Mood Media North America (formerly consisting of Muzak, LLC, DMX and Trusonic) is a commercial music company and a wholly owned subsidiary of Mood Media Corporation. Founded in 1999 as a small business unit (SBU) of the now defunct MP3.com, Trusonic provided background music to businesses. During the shutdown of MP3.com, Trusonic Inc, a new corporation co-founded by Joe Tebo and Dan O'Neill (the former VP of Engineering at MP3.com) purchased the assets (technology/IP/etc) of the Trusonic business unit including the rights to the majority of the MP3.com independent artist catalog. In October 2007 Trusonic Inc was acquired by Fluid Media Networks. Fluid Media Networks acquired Mood Media in 2010 and Trusonic Inc changed its name to Mood Media North America in 2011. The Trusonic brand remains as the name of the primary Technology Trusonic Media Player in use today.

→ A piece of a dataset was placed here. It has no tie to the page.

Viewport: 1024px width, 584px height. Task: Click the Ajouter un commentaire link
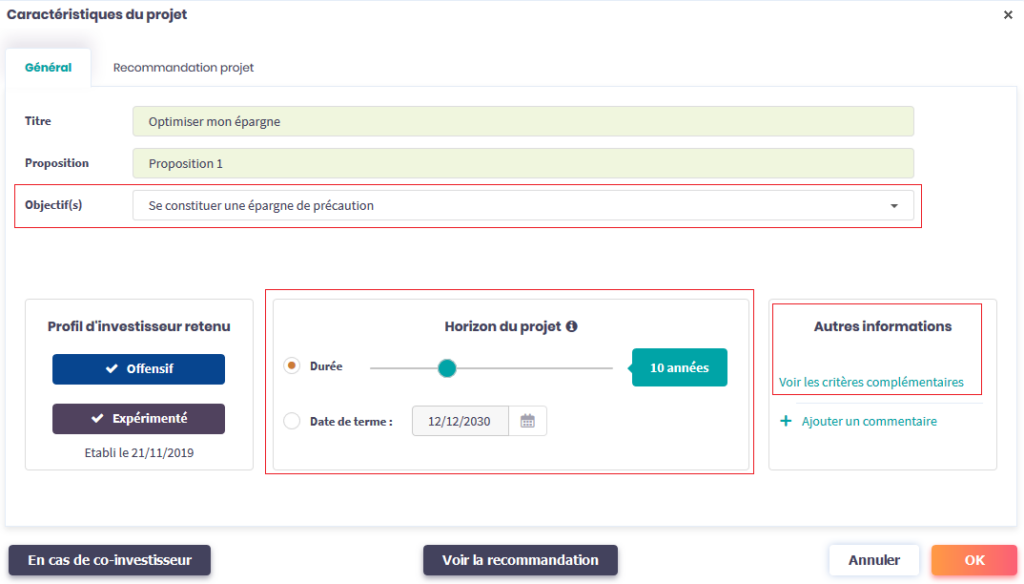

During the shutdown of MP3.com, Trusonic's independent artists' musical recordings were at risk of deletion. As of January 2004, the independent artist catalog was composed of over 1.7 million sound recordings from more than 240,000 artists. The recently formed Trusonic Inc entered into an agreement with GarageBand.com, a website limited to independent artists, which allowed the content owners to authorize the transfer of songs from Trusonic Inc to GarageBand for public consumption. Mood Media North American continues to maintain this extensive music catalog under the name "Trusonic Independent Artists" via the Music Program Terms and Conditions license.

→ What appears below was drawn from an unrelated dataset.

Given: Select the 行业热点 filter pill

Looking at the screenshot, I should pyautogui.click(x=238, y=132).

MP3.com's Trusonic business unit was the first to introduce an Internet-based business music player in July 1999, dubbed the MBOX. The MBOX requires an Internet connection (broadband or dial-up) to obtain music and schedules via its MSP protocol. The MBOX differentiates itself through an advanced music, messaging and daypart scheduling system known as Client Online Account (COA). The Trusonic system is a local aware event based playback device where each location is individually addressable and each location can have a unique schedule, or all locations within a retail chain can be scheduled identically. The COA programmed event lists are dynamically interpreted on each MBOX to generate the resulting stream of audio in the retail environment.

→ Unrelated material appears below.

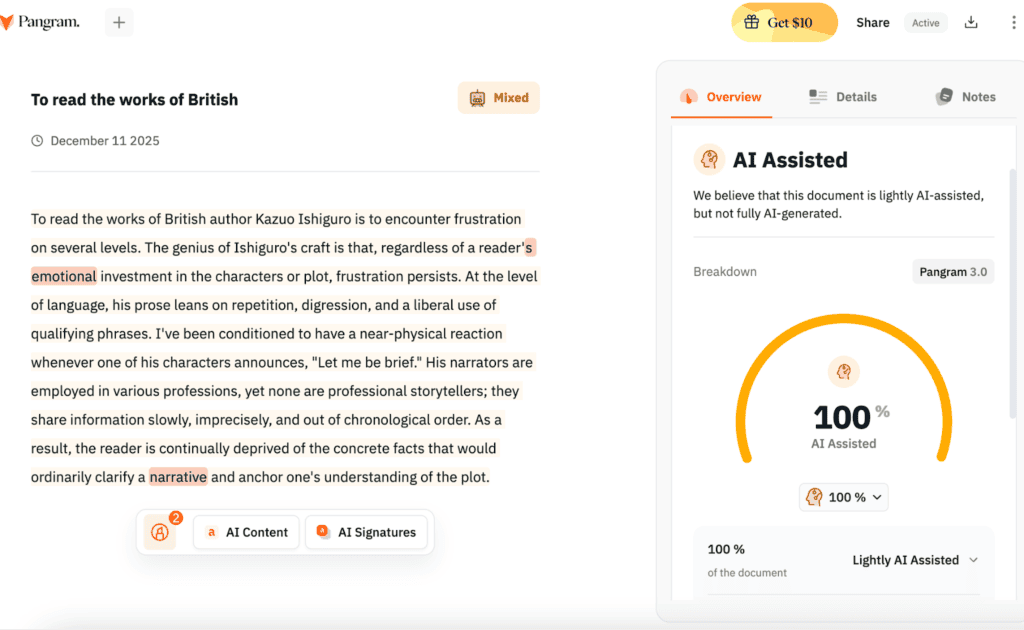Switch to the Details tab
Viewport: 1024px width, 630px height.
tap(843, 97)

In 2017, due to years of losses, Mood Media re-structured its capital structure. The deal resulted in the takeover of the formerly public company by Apollo Global Management and GSO Capital Partners.

In July 2020, Mood Media filed for bankruptcy, with the COVID-19 pandemic a major reason for its financial problems. The company emerged from bankruptcy in less than 24 hours due to the agreement of all stakeholders, strong strategic plan, and stable team.